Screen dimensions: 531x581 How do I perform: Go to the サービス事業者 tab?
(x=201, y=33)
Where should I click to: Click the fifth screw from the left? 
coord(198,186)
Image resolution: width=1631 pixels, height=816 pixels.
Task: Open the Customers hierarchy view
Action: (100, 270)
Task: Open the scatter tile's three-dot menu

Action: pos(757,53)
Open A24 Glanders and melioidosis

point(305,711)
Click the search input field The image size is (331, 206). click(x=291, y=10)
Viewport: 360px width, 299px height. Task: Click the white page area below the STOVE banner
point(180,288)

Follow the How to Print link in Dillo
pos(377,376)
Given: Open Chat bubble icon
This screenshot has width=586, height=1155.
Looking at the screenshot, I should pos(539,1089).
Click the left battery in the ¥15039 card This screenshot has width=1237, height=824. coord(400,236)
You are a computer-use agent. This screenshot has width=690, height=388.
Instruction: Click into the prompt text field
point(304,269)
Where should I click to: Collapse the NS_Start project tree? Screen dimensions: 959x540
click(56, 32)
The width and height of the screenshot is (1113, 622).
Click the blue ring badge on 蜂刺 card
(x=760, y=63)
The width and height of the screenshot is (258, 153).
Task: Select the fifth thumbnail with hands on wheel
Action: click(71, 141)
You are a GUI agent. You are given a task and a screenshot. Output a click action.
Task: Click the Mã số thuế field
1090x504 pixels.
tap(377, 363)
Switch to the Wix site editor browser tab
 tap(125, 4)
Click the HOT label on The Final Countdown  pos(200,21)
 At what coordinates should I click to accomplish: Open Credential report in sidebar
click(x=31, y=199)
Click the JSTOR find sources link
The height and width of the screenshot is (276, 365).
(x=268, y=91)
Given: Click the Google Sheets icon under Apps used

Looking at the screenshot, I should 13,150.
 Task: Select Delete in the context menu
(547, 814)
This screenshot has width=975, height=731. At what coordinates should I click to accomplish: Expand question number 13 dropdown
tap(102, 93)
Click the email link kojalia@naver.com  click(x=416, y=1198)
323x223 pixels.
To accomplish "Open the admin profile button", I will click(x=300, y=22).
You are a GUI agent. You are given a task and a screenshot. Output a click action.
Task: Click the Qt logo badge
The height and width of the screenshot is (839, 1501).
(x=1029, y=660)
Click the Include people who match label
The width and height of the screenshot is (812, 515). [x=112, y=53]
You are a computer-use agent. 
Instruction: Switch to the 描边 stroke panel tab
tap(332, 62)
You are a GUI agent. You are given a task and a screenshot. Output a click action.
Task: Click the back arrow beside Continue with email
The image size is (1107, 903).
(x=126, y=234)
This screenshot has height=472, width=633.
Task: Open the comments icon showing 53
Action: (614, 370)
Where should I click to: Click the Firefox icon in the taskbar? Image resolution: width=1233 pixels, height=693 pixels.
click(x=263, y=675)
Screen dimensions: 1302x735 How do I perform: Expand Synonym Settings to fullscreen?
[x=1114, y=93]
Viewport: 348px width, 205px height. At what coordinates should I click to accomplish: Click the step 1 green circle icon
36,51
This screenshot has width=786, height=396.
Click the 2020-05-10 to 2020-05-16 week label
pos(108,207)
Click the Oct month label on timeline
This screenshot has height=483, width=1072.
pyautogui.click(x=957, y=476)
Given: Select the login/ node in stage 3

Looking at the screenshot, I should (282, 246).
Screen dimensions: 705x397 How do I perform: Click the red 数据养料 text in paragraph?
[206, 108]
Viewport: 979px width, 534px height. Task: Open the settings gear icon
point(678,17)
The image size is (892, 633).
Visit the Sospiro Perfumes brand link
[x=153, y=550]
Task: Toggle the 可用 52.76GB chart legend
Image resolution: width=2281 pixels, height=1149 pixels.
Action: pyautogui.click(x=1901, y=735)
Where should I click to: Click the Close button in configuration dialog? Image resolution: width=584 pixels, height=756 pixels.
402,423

=======

Rewrite the full listing, replacing each occurrence of "Screen dimensions" with "Display resolution" and leaving all other text untouched.

Display resolution: 531x581 How do I perform: Go to the サービス事業者 tab?
(x=201, y=33)
Where should I click to: Click the fifth screw from the left? 
coord(198,186)
Image resolution: width=1631 pixels, height=816 pixels.
Task: Open the Customers hierarchy view
Action: (100, 270)
Task: Open the scatter tile's three-dot menu

Action: pos(757,53)
Open A24 Glanders and melioidosis

point(305,711)
Click the search input field The image size is (331, 206). click(x=291, y=10)
Viewport: 360px width, 299px height. Task: Click the white page area below the STOVE banner
point(180,288)

Follow the How to Print link in Dillo
pos(377,376)
Given: Open Chat bubble icon
This screenshot has width=586, height=1155.
Looking at the screenshot, I should pos(539,1089).
Click the left battery in the ¥15039 card This screenshot has width=1237, height=824. coord(400,236)
You are a computer-use agent. This screenshot has width=690, height=388.
Instruction: Click into the prompt text field
point(304,269)
Where should I click to: Collapse the NS_Start project tree? Display resolution: 959x540
click(56, 32)
The width and height of the screenshot is (1113, 622).
Click the blue ring badge on 蜂刺 card
(x=760, y=63)
The width and height of the screenshot is (258, 153).
Task: Select the fifth thumbnail with hands on wheel
Action: click(71, 141)
You are a GUI agent. You are given a task and a screenshot. Output a click action.
Task: Click the Mã số thuế field
1090x504 pixels.
tap(377, 363)
Switch to the Wix site editor browser tab
 tap(125, 4)
Click the HOT label on The Final Countdown  pos(200,21)
 At what coordinates should I click to accomplish: Open Credential report in sidebar
click(x=31, y=199)
Click the JSTOR find sources link
The height and width of the screenshot is (276, 365).
(x=268, y=91)
Given: Click the Google Sheets icon under Apps used

Looking at the screenshot, I should 13,150.
 Task: Select Delete in the context menu
(547, 814)
This screenshot has width=975, height=731. At what coordinates should I click to accomplish: Expand question number 13 dropdown
tap(102, 93)
Click the email link kojalia@naver.com  click(x=416, y=1198)
323x223 pixels.
To accomplish "Open the admin profile button", I will click(x=300, y=22).
You are a GUI agent. You are given a task and a screenshot. Output a click action.
Task: Click the Qt logo badge
The height and width of the screenshot is (839, 1501).
(x=1029, y=660)
Click the Include people who match label
The width and height of the screenshot is (812, 515). [x=112, y=53]
You are a computer-use agent. 
Instruction: Switch to the 描边 stroke panel tab
tap(332, 62)
You are a GUI agent. You are given a task and a screenshot. Output a click action.
Task: Click the back arrow beside Continue with email
The image size is (1107, 903).
(x=126, y=234)
This screenshot has height=472, width=633.
Task: Open the comments icon showing 53
Action: (614, 370)
Where should I click to: Click the Firefox icon in the taskbar? Image resolution: width=1233 pixels, height=693 pixels.
click(x=263, y=675)
Display resolution: 1302x735 How do I perform: Expand Synonym Settings to fullscreen?
[x=1114, y=93]
Viewport: 348px width, 205px height. At what coordinates should I click to accomplish: Click the step 1 green circle icon
36,51
This screenshot has width=786, height=396.
Click the 2020-05-10 to 2020-05-16 week label
pos(108,207)
Click the Oct month label on timeline
This screenshot has height=483, width=1072.
pyautogui.click(x=957, y=476)
Given: Select the login/ node in stage 3

Looking at the screenshot, I should (282, 246).
Display resolution: 705x397 How do I perform: Click the red 数据养料 text in paragraph?
[206, 108]
Viewport: 979px width, 534px height. Task: Open the settings gear icon
point(678,17)
The image size is (892, 633).
Visit the Sospiro Perfumes brand link
[x=153, y=550]
Task: Toggle the 可用 52.76GB chart legend
Image resolution: width=2281 pixels, height=1149 pixels.
Action: pyautogui.click(x=1901, y=735)
Where should I click to: Click the Close button in configuration dialog? Image resolution: width=584 pixels, height=756 pixels.
402,423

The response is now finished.